Opportunities for media development

In December 2017, YouTube released its annual Rewind lists. These lists are separated by country and showcase the moments that captured the attention of YouTube users around the globe. The Nigerian section of these list made for some interesting viewing by giving an insight into what Nigerians like to watch on YouTube. Spoiler alert, yes - music and comedy. Of the 10 highest watched videos Mark Angel comedy skits, Nollywood videos and a speech by Biafra secessionist topped the charts. Channels Televisions special cover of Boko Haram was the only major entry by big media. One key take-away is that video is changing everything.

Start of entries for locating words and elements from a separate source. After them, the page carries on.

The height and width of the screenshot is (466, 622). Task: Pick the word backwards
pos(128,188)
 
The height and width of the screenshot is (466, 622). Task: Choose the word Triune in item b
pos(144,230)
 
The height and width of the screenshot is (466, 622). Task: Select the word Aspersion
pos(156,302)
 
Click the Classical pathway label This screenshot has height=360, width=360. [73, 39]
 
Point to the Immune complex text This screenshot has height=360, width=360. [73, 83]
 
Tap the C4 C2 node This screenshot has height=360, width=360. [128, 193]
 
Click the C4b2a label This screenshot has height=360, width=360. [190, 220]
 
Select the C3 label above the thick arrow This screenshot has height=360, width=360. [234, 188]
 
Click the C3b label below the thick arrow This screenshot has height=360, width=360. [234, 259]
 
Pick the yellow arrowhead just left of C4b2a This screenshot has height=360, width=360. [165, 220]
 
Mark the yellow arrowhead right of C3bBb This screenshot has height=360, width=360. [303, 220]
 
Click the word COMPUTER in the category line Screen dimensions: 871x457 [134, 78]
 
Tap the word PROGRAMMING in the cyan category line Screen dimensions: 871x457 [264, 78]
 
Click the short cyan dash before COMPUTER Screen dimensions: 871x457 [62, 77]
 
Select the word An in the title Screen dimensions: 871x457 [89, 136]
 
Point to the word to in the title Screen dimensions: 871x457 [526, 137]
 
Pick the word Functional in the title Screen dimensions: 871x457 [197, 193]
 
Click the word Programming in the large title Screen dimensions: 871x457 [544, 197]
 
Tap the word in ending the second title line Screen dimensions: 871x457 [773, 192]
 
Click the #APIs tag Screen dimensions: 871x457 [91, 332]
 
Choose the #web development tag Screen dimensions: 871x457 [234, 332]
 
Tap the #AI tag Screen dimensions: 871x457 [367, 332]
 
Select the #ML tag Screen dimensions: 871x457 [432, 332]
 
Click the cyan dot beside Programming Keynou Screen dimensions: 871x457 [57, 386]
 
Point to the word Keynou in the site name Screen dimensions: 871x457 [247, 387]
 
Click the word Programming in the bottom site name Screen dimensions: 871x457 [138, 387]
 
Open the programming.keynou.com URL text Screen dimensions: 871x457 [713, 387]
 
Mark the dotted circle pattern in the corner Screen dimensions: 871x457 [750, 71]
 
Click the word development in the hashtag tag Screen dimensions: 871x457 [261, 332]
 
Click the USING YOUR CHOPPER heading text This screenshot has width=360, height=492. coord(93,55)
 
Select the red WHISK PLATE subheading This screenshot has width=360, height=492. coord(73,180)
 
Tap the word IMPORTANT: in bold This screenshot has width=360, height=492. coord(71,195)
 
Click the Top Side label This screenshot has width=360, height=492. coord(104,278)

A lot has changed in the last three years, our work was funded to determine specific information from the data we collected and this influenced the method we applied, as well as the scope of our work. But we are moving towards the bigger picture.


Opportunity 1.

Short Video Skits - We are working collaboratively with local script writers, filmmakers and actors to create stimulating mobile videos that address citizens concerns with insights on opportunities to address these concerns.


Opportunity 2.

Cartoons and caricature content. Create visually stimulating content through collaboration with cartoonists, content writers and designers.


Opportunity 3.

Shared Media Resource Hub - Create a human and material resource hub that is geared to support the media with shared resource and opportunities for networking.

Bob Dylans lyrics The times they are A-changin reflected new thoughts birthed by America’s cultural revolution. Today we accept that the times are always changing, but forget, that the people are changing too.